[[ PASSAGE, beginning ]]

The Mercury News

5-year budget forecast predicts $10 million deficit

Staff says outlook might change based on tax revenues

- By Hannah Kanik hkanik@bayareanew­sgroup.com

Los Gatos staff predicted that the town will accrue a $10 million-plus budget deficit over the next five years, but the turbulent economy means that figure is likely to change.

Los Gatos staff presented the town's five-year budget forecast last month, which showed an average of $2 million in deficit every year for the next five years.

Still, after two unpredicta­ble years of economic recession and the bounceback caused by the vaccine, followed by another stall when omicron hit, it's hard to say what will happen.

“Staff feels there's still been enough volatility with trying to predict revenue streams, we are not necessaril­y predicting those deficits will remain in perpetuity,” Assistant Town Manager Arn Andrews said.

Los Gatos' deficit of $1.4 million for fiscal year 202122 was offset with American Rescue Plan Act funding. The deficit came in $500,000 lower than predicted, which left the council with extra funds to create an urban forest manager position and hold eight summer Promenade events.

Members of the Los Gatos Community Alliance said they were upset with the council's attitude about lower-than-predicted deficit.

“To us, when you're in debt, you don't take a windfall reduction of $500,000 and say, `Well, now we're only $1.4 million in the hole instead of $1.9 million, so let's spend the extra $500,000,'” Jak Van Nada said.

Los Gatos staff said certain taxes brought in more revenues than predicted, which led to the lower deficit. The town's Transient Occupancy Tax, or TOT, which is the tax revenue from hotels, dropped from approximat­ely $2.4 million in annual revenue to approximat­ely $700,000 during the pandemic.

[[ PASSAGE, end ]]
[[ DATA SHOWN, beginning ]]

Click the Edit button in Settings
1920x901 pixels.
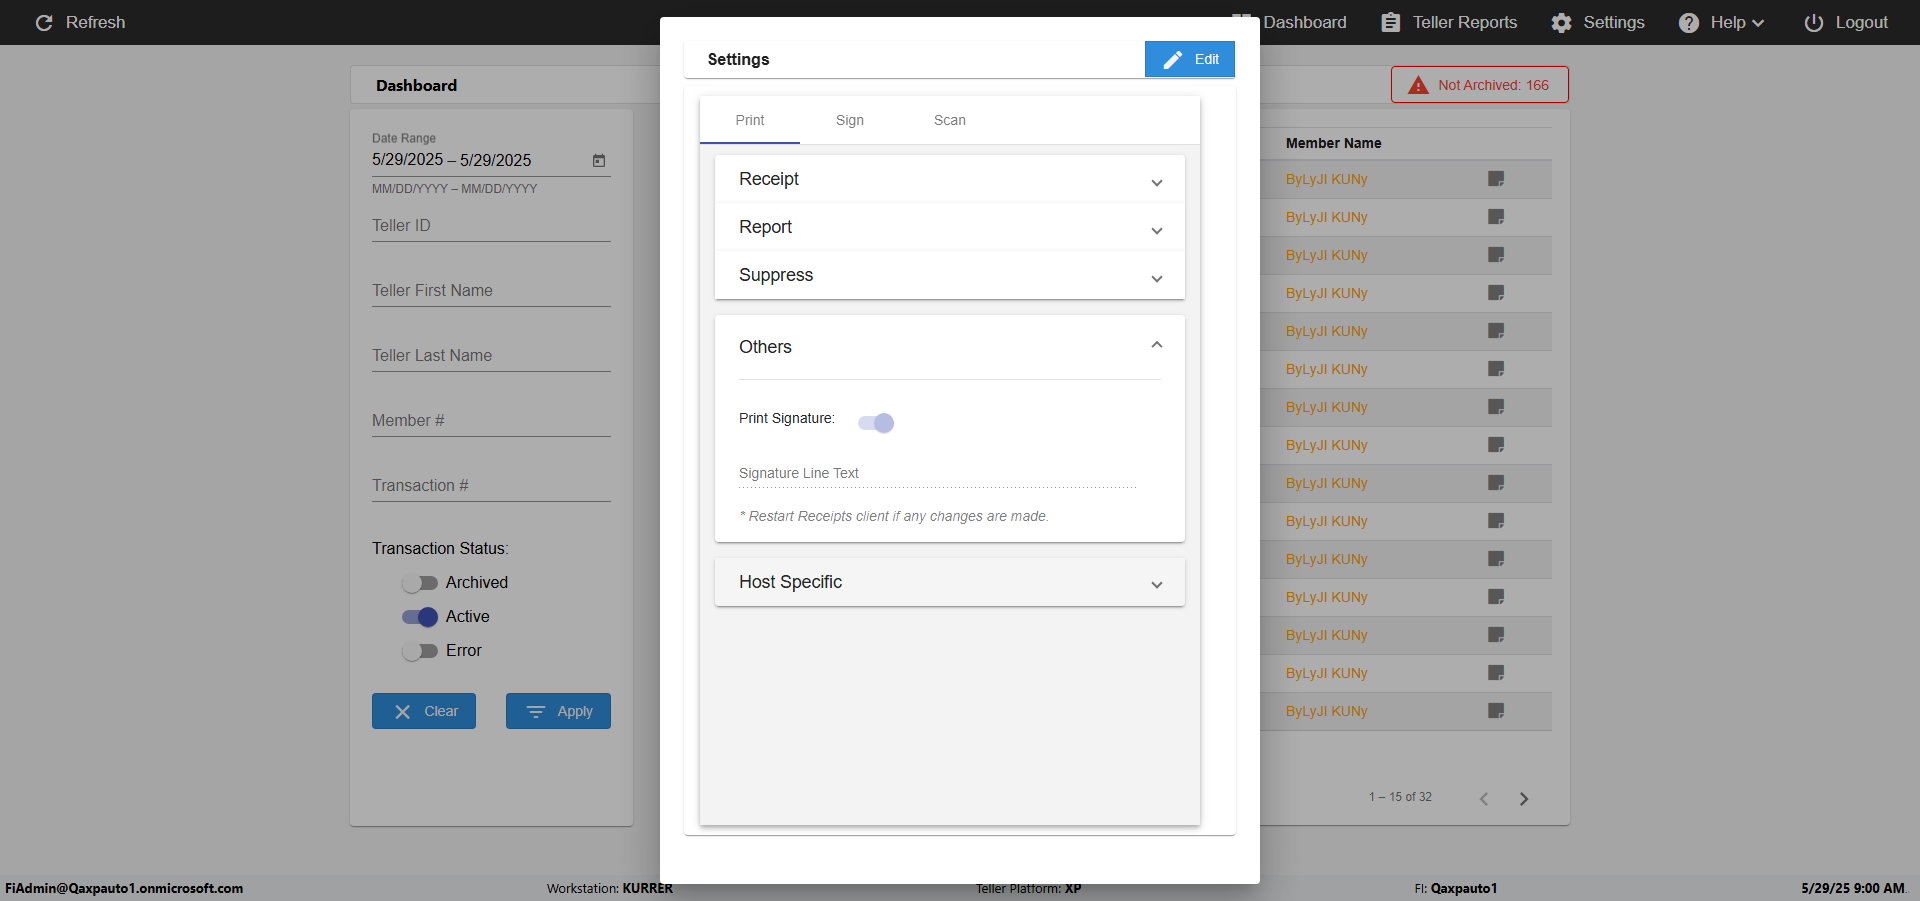(x=1190, y=60)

[[ DATA SHOWN, end ]]

THINGS TO DO:
1. Decide whether each statement agrees with the Los Gatos budget article. Answer yes or no for each, and quote the article's deciding words.
(a) Staff forecast an average deficit of $2 million per year for the next five years.
(b) The town's deficit came in higher than predicted.
(c) Members of the Los Gatos Community Alliance approved of how the council handled the lower-than-predicted deficit.
2. Carry on the Los Gatos budget article, picking up after its last sentence.
The listing has no connection to the Los Gatos budget article.

ANSWERS TO THE TASKS:
1.
(a) Yes: "an average of $2 million in deficit every year for the next five years"
(b) No: "The deficit came in $500,000 lower than predicted"
(c) No: "said they were upset with the council's attitude about lower-than-predicted deficit"

2.
Revenue started to rebound, reaching $900,000 last year and $1.4 million by the midyear budget review.

“A positive developmen­t, but we're still a million below our normal projection for TOT,” Andrews said.

Last year, the finance commission recommende­d factoring 2% salary increases for staff into the budget to improve the forecast. That move, Andrews said, “is one of the primary reasons you see deficits in the forecast. If you were to take that out, the deficit would get pretty much even.”

In 2016, the town increased the TOT from 10% to 12% to generate more revenue. In 2018, the town increased its sales taxes as well.

Town Council hired a cannabis consultant earlier this year to consider the potential tax revenue the town could generate if marijuana dispensari­es were legalized in town.

“We think we need another year to see how all these variables are going to finally settle after the pandemic, and then we'll have a better understand­ing,” Andrews said. “From there, they can trim expenditur­es or find new revenues.”